Kutipan Teks:
==============================

Anggota Komite Eksekutif PSSI, Arya Sinulingga, baru-baru ini memberikan penjelasan lebih lanjut terkait komentarnya yang sempat menjadi perbincangan hangat mengenai tim kepelatihan terbaik Tim Nasional Indonesia. Pernyataan tersebut sebelumnya disampaikan melalui unggahan di akun Instagram pribadinya pada bulan Februari lalu, yang menampilkan foto Patrick Kluivert beserta jajaran pelatihnya.
Namun, pemilihan label “tim kepelatihan terbaik” ini sempat menimbulkan pertanyaan, mengingat performa Timnas Indonesia di bawah arahan Kluivert tidak sepenuhnya memuaskan. Selama delapan pertandingan di bawah kepemimpinan Kluivert, Timnas mencatatkan tiga kemenangan, satu hasil imbang, dan empat kekalahan. Persentase kemenangan Garuda hanya mencapai 37,5 persen, dengan 11 gol yang berhasil dicetak dan 15 kali kebobolan. Lebih jauh lagi, selama periode tersebut, Timnas Indonesia tidak berhasil meraih satu poin pun di kandang lawan atau di tempat netral, dan puncaknya adalah kegagalan lolos ke Piala Dunia 2026 setelah terhenti di putaran keempat kualifikasi zona Asia.
Untuk meluruskan kesalahpahaman yang mungkin timbul, Arya Sinulingga memberikan klarifikasi dalam siniar Bebas Podcast di kanal YouTube miliknya, dengan menghadirkan pengamat sepak bola Haris Pardede sebagai narasumber. Dalam penjelasannya, Arya menekankan bahwa yang ia maksud dengan “tim kepelatihan terbaik” adalah dari segi struktur pembinaan yang berkesinambungan, mulai dari akar rumput, U-17, U-20, U-23, hingga tim senior.
Kesinambungan Struktur, Bukan Individu: Arya menjelaskan bahwa selama bertahun-tahun, PSSI tidak memiliki kesinambungan yang baik antara pelatih di berbagai tingkatan usia. “Jadi bertahun-tahun PSSI itu tidak pernah nyambung antara (pelatih) akar rumput, U-17, U-20, U-23, dan senior,” ujarnya. Ia menegaskan bahwa komentarnya lebih menekankan pada kesinambungan struktural, bukan pada individu pelatih tertentu. “Jadi yang saya sampaikan kemarin adalah kesinambungan, jadi bukan orang (pelatih),” tambahnya. Arya mencontohkan kesinambungan yang ia maksud adalah antara Simon Tahamata, Nova Arianto, Frank van Kampen, Gerald Vanenburg, dan Patrick Kluivert beserta jajarannya.

==============================

Data yang Disediakan:
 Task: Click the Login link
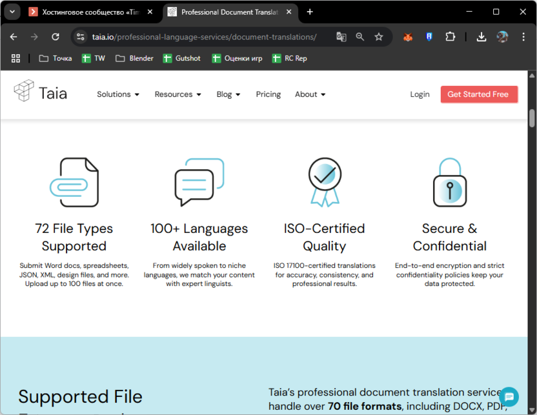tap(420, 94)
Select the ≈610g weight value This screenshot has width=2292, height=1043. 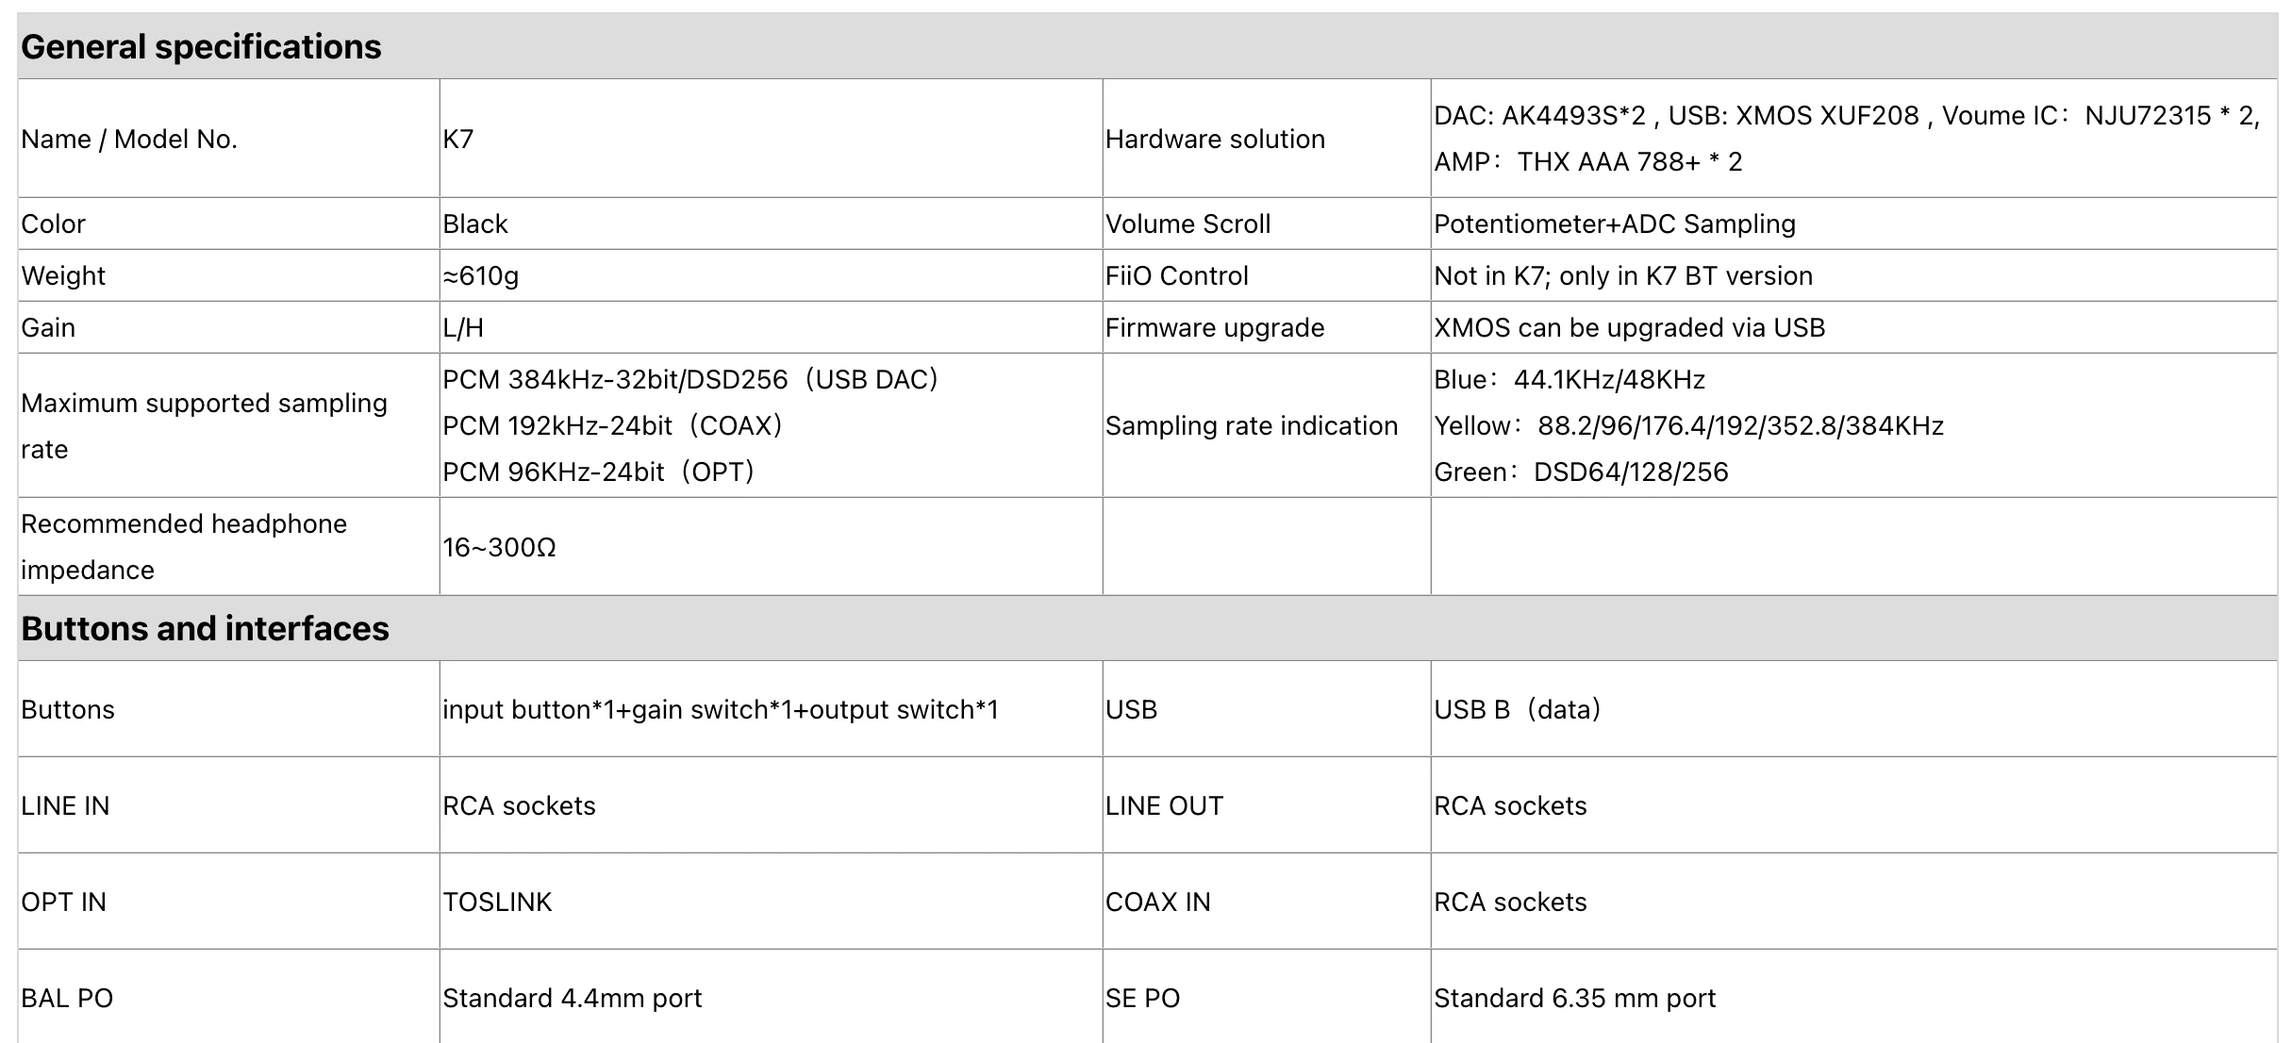[481, 275]
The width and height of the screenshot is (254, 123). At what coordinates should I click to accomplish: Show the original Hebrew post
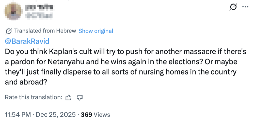[x=96, y=31]
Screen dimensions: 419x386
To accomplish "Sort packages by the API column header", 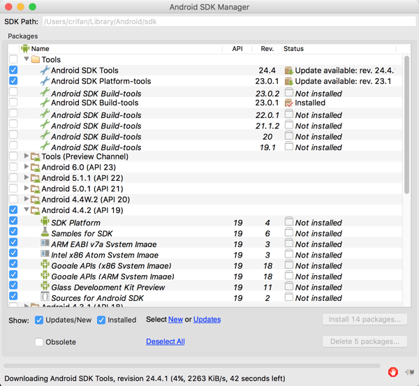I will coord(237,49).
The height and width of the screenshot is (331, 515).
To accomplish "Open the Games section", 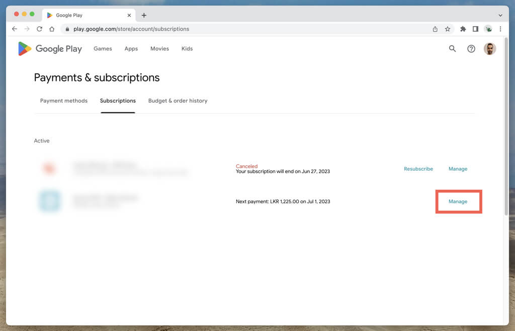I will click(103, 49).
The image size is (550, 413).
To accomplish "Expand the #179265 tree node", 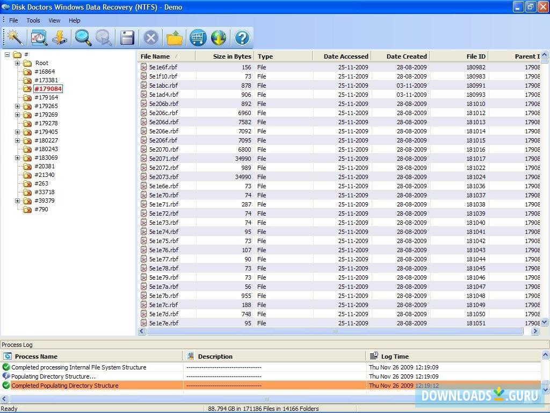I will (x=18, y=106).
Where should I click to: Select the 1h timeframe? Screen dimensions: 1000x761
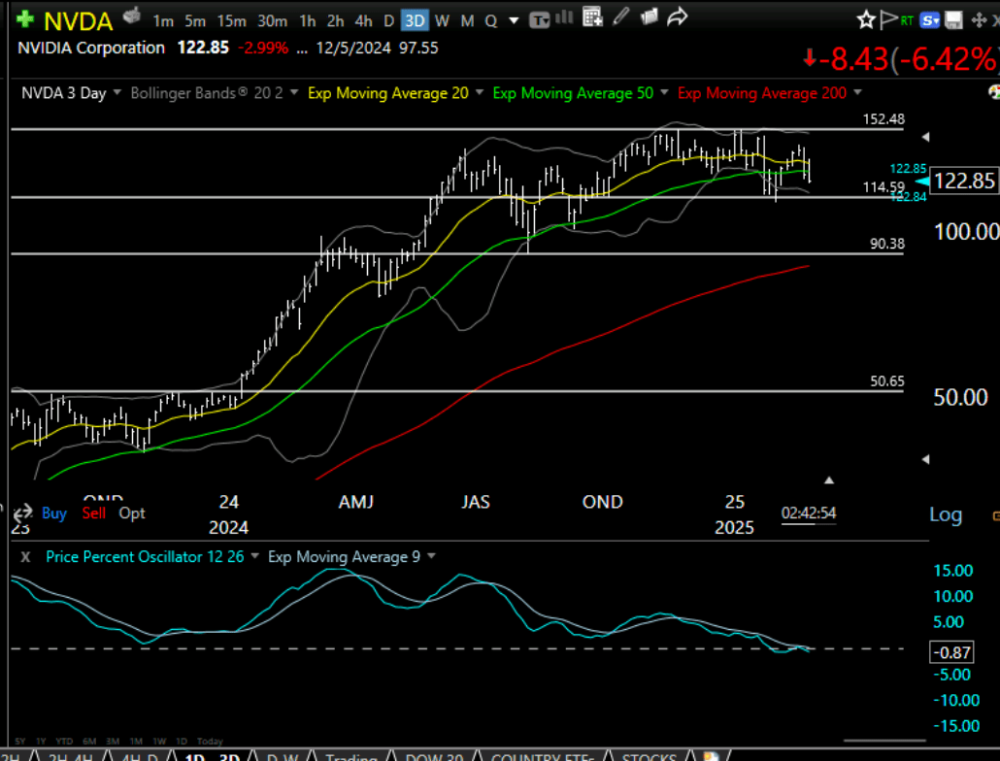coord(308,18)
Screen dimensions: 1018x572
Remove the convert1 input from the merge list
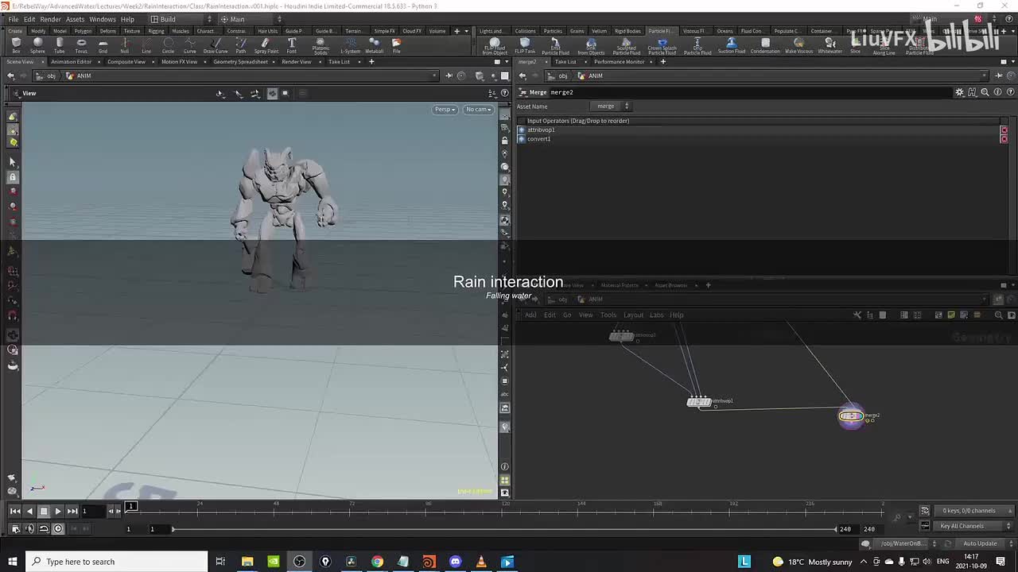[x=1004, y=139]
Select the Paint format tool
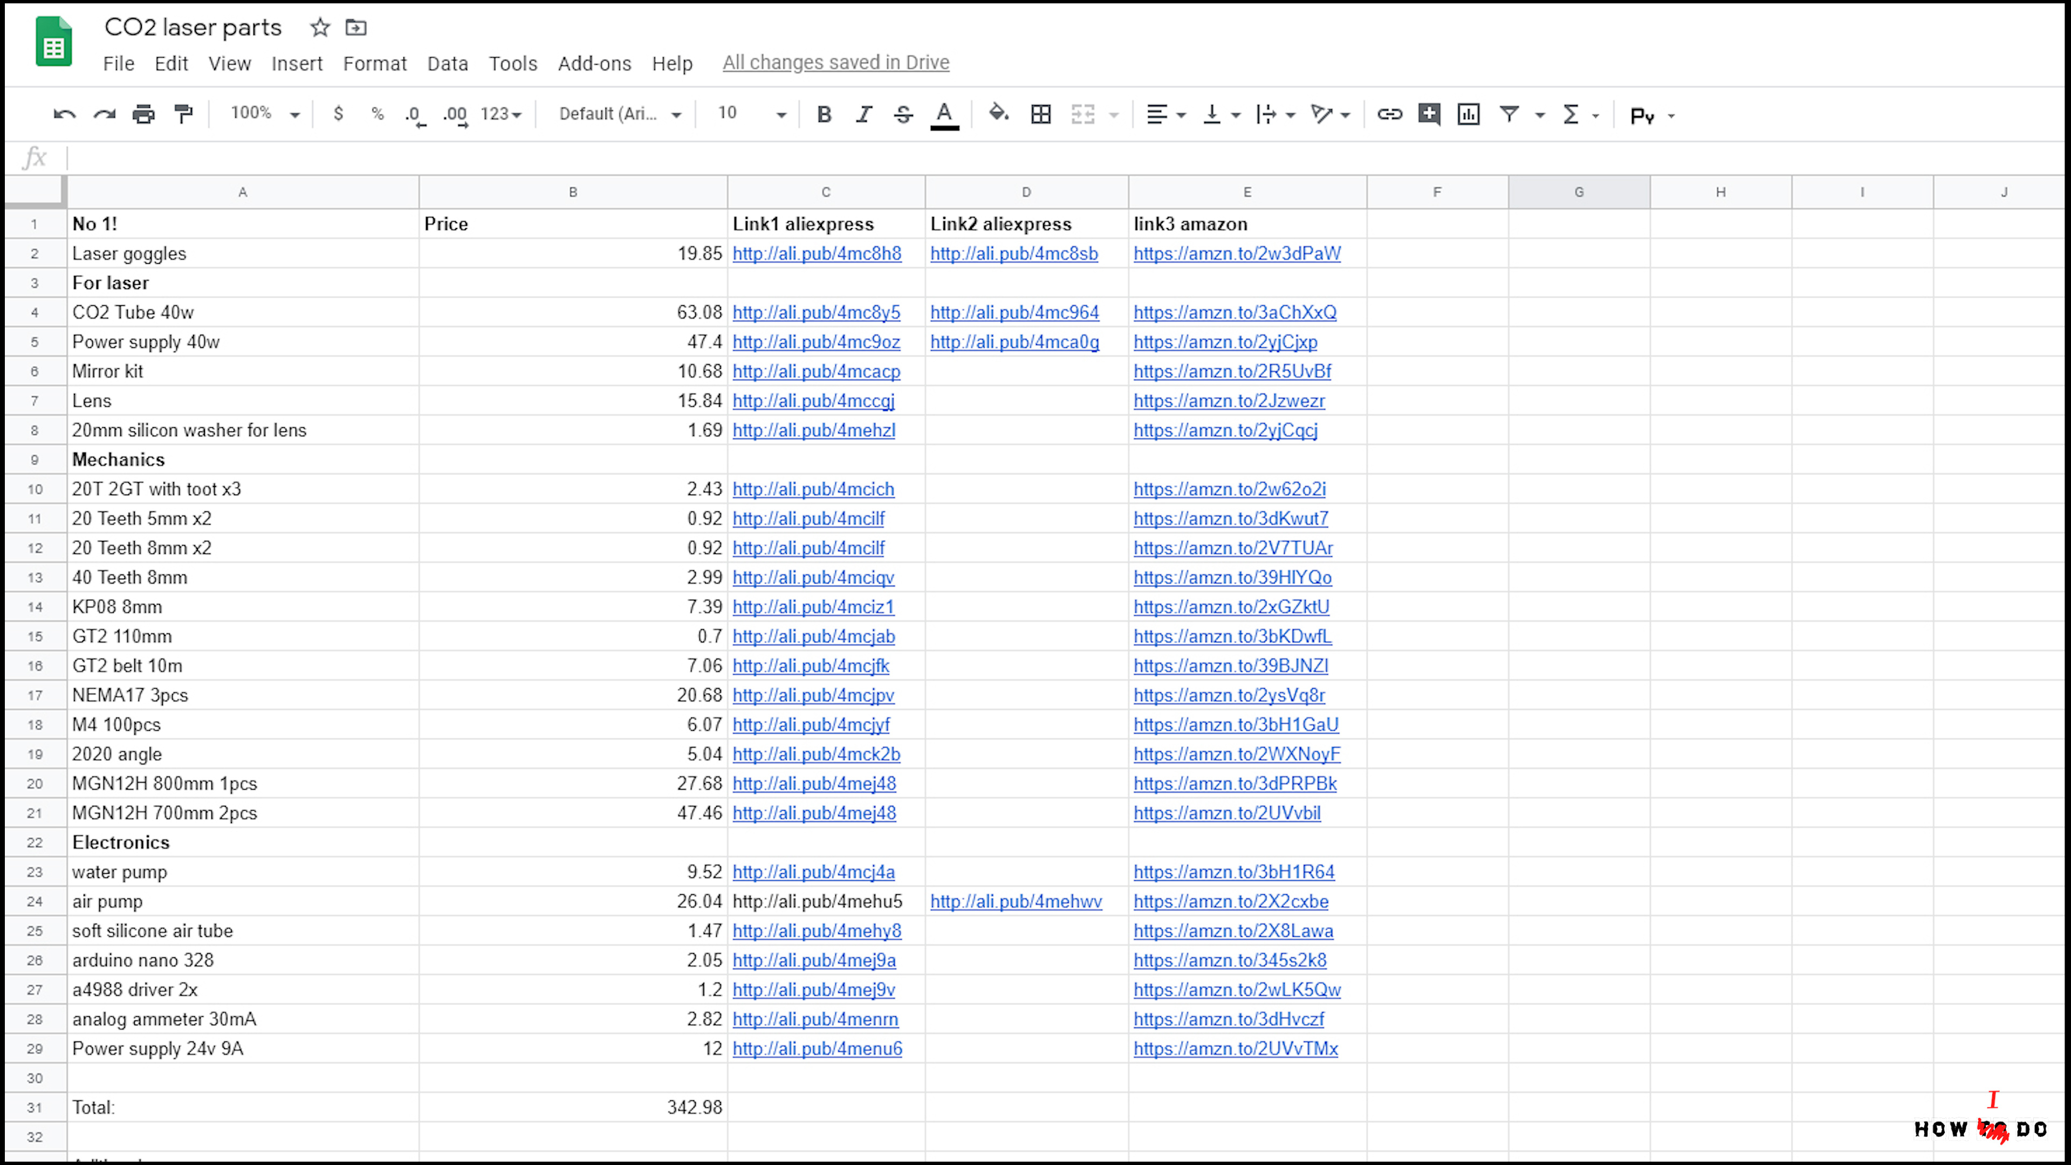 click(183, 114)
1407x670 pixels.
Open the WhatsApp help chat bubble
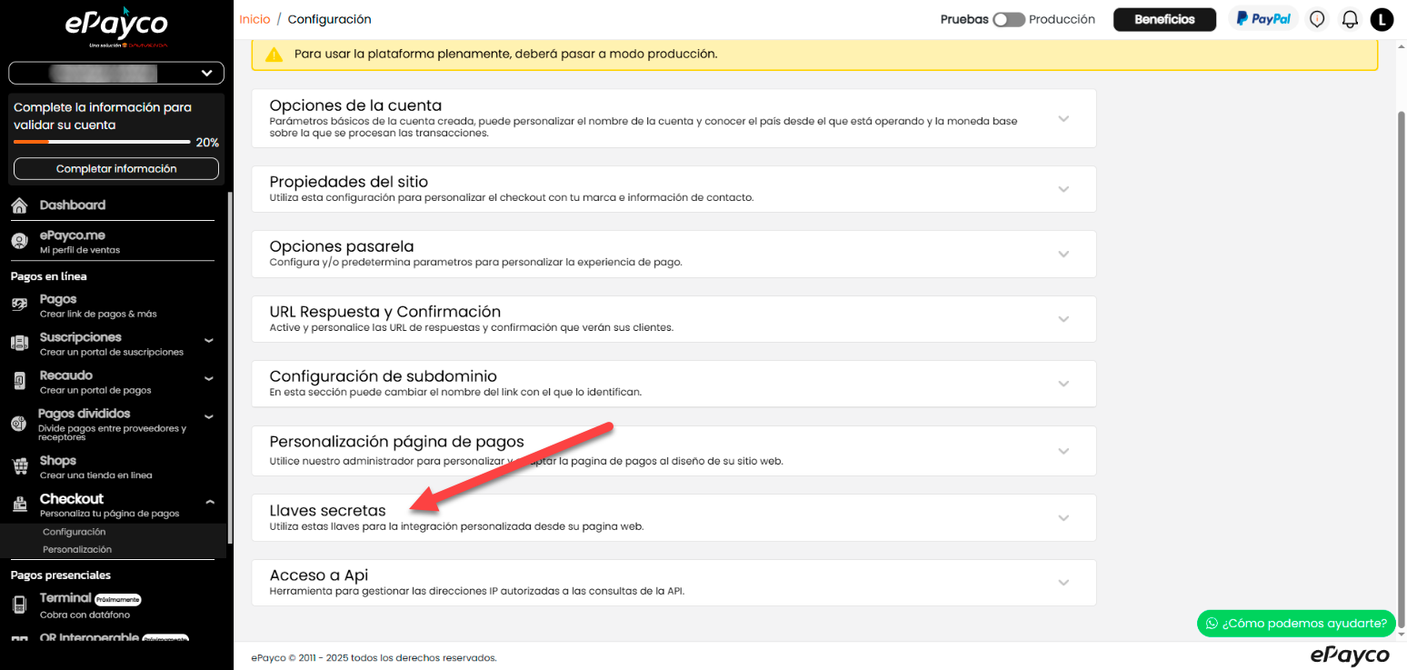click(x=1295, y=623)
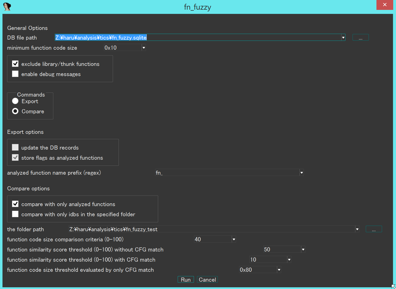Expand code size comparison criteria dropdown
Viewport: 396px width, 289px height.
tap(234, 239)
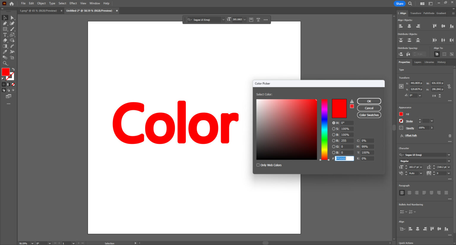Enable the Only Web Colors checkbox
This screenshot has height=245, width=456.
(258, 165)
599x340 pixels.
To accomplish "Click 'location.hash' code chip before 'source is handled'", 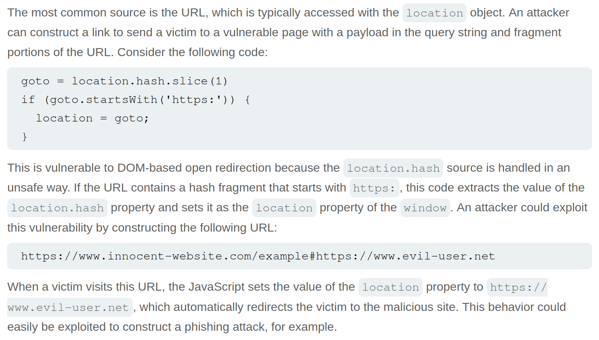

==============================

Arahan Singkat 1:
Jawablah pertanyaan berikut berdasarkan kutipan tentang klarifikasi Arya Sinulingga:
(a) Melalui media apa dan pada bulan apa Arya pertama kali menyampaikan pernyataan mengenai "tim kepelatihan terbaik"?
(b) Berapa gol yang dicetak dan berapa kali Timnas Indonesia kebobolan selama delapan pertandingan di bawah arahan Kluivert?
(c) Siapa pengamat sepak bola yang dihadirkan sebagai narasumber dalam siniar Bebas Podcast?
Arahan Singkat 2: Lanjutkan kutipan tentang klarifikasi Arya Sinulingga mengenai tim kepelatihan Timnas Indonesia, dimulai setelah kalimat terakhirnya.
Baris-baris di atas diambil dari sumber yang berbeda.

Hasil Tugas 1:
(a) Melalui unggahan di akun Instagram pribadinya pada bulan Februari.
(b) Timnas mencetak 11 gol dan kebobolan 15 kali.
(c) Haris Pardede.

Hasil Tugas 2:
Tidak Ada Kesinambungan di Era Sebelumnya: Arya juga menyoroti bahwa pada era kepelatihan sebelumnya, tidak ada kesinambungan yang solid antara Shin Tae-yong dengan pelatih lokal. “Luis Milla dulu gak nyambung, Shin Tae-yong dulu gak nyambung dengan Indra Sjafri dan Bima Sakti,” ungkapnya. Ia kembali menegaskan bahwa fokusnya adalah pada struktur, bukan pada individu. “Saya selalu melihat struktural, bukan orangnya,” katanya.
Ketika ditanya apakah ada sentimen pribadi terhadap Shin Tae-yong, Arya dengan tegas membantahnya. Ia bahkan mengklaim sebagai salah satu orang terakhir di PSSI yang tidak menginginkan Shin Tae-yong mundur.
- Membantah Sentimen Pribadi: “Saya adalah orang terakhir di PSSI bersama Erick Thohir yang bukan minta Shin Tae-yong mundur, termasuk terakhir,” tegas Arya. Ia menambahkan bahwa jika ia memiliki sentimen negatif terhadap Shin Tae-yong, ia tidak akan berusaha keras membantu proses naturalisasi pemain. “Kalau saya sentimen, saya tidak akan bantu dia (Shin Tae-yong) untuk naturalisasi. Usaha saya tidak akan segila ini,” katanya.
Selanjutnya, Arya juga menanggapi pertanyaan mengenai komentarnya yang menyoroti rekor Timnas Indonesia pada awal era kepelatihan Kluivert. Ia membantah bahwa komentarnya tersebut ditujukan untuk menyindir Shin Tae-yong.
- Tidak Bermaksud Menyindir: “Tidak ada saya menyinggung siapa pun. Saya cuma bilang hasilnya 3 kali main, 2 kali menang, 1 kali kalah,” jelas Arya. Ia menekankan bahwa ia tidak menyebut nama atau membandingkan dengan siapa pun. “Saya tidak menyebut nama, tidak membandingkan. Tapi ada saja yang baper,” tambahnya. Arya merasa bahwa jika ia menyebutkan lawan yang dihadapi Timnas pada saat itu, barulah komentarnya bisa dianggap sebagai sindiran. “Kalau saya sebut ‘versus siapa’, baru itu dibilang menyindir. Tapi saya tidak menyebut siapa pun,” ujarnya.
Terakhir, Arya menjelaskan alasan di balik pemecatan Shin Tae-yong. Ia menegaskan bahwa PSSI tetap berpegang pada alasan awal, yaitu adanya masalah di ruang ganti dan komunikasi.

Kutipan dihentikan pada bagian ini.